• _Data_
= Beginning of Section =

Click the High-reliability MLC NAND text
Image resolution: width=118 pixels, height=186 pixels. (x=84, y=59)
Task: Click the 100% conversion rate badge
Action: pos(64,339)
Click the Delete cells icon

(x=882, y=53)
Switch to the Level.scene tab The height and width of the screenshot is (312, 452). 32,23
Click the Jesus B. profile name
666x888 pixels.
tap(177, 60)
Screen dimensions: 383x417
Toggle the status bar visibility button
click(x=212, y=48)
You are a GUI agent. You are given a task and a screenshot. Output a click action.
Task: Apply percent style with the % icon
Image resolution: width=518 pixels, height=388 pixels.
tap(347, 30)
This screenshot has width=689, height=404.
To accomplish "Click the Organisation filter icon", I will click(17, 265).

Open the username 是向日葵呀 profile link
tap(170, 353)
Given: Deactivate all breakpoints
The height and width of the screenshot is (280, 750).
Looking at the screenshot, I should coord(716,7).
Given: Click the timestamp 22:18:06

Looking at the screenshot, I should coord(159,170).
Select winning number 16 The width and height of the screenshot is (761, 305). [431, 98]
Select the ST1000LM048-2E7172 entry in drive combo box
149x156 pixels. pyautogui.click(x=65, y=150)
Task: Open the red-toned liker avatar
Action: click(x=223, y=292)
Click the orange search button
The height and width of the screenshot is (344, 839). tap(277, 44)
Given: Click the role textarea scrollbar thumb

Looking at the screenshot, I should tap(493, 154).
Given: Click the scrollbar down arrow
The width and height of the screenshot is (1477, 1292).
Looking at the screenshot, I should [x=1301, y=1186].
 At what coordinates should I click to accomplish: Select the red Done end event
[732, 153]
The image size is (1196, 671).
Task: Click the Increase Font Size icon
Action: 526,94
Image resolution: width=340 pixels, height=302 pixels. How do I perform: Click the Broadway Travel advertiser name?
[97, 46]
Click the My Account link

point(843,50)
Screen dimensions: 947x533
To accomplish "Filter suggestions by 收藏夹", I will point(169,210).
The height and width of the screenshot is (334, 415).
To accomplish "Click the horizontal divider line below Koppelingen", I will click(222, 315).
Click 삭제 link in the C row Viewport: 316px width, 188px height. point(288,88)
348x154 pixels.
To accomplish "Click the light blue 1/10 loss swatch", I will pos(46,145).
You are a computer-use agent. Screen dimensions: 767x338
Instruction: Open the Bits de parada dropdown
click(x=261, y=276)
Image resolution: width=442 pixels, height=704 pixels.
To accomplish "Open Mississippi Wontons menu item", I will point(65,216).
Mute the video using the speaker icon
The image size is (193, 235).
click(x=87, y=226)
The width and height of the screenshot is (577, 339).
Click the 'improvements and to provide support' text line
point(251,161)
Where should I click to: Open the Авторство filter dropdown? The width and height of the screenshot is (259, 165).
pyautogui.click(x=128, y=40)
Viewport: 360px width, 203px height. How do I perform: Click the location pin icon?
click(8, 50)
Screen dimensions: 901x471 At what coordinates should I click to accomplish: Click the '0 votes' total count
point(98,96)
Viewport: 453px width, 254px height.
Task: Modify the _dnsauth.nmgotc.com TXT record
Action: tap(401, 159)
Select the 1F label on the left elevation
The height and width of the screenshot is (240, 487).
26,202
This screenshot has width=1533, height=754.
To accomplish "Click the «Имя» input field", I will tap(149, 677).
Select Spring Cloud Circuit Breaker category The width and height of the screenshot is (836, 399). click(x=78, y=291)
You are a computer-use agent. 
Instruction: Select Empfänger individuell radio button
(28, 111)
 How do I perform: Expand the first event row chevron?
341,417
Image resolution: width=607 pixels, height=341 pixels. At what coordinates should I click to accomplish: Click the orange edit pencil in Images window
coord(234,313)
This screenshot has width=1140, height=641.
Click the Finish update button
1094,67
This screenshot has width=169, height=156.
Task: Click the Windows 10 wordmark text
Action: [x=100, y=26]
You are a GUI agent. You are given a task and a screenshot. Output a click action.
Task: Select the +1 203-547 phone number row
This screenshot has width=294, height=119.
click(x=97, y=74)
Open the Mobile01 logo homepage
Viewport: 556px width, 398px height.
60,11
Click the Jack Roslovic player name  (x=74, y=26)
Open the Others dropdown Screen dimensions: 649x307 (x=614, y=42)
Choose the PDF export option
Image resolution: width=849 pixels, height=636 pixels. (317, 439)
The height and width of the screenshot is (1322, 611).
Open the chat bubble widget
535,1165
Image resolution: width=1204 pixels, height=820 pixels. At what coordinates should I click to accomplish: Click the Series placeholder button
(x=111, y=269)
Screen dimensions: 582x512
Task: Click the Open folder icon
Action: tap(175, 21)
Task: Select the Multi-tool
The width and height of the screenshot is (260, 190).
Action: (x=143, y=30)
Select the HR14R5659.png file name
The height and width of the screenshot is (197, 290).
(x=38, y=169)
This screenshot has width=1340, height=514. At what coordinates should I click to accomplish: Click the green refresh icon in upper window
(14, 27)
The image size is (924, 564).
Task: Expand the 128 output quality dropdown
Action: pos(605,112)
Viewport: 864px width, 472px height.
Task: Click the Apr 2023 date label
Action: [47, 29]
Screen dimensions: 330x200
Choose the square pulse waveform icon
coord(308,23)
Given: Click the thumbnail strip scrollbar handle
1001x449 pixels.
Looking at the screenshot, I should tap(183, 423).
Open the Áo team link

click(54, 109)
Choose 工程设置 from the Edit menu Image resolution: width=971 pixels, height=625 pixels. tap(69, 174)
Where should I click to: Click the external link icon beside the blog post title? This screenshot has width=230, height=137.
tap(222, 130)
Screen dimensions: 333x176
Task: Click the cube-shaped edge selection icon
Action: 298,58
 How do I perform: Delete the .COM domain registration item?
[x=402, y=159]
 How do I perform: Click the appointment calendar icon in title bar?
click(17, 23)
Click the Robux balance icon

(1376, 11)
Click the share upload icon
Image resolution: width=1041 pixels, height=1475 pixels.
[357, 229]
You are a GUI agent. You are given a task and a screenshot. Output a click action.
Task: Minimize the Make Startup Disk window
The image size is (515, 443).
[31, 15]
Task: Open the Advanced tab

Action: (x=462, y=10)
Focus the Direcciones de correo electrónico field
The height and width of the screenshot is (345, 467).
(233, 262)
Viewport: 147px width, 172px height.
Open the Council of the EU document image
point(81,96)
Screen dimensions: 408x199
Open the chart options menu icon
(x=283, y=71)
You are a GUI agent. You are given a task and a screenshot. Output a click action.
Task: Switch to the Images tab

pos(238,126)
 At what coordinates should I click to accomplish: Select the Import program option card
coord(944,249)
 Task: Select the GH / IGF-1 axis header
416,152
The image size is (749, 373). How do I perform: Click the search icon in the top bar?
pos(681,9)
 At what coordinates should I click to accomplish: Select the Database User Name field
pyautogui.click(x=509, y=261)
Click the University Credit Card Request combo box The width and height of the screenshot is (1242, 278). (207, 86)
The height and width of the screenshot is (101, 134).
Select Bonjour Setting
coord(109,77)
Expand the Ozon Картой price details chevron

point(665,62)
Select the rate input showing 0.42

= End of Section =

• _Task statement_
Using the records given above, list every line that includes the word "input".

• _Exercise result_
To accomplish "Click the «Имя» input field", I will tap(149, 677).
Select the rate input showing 0.42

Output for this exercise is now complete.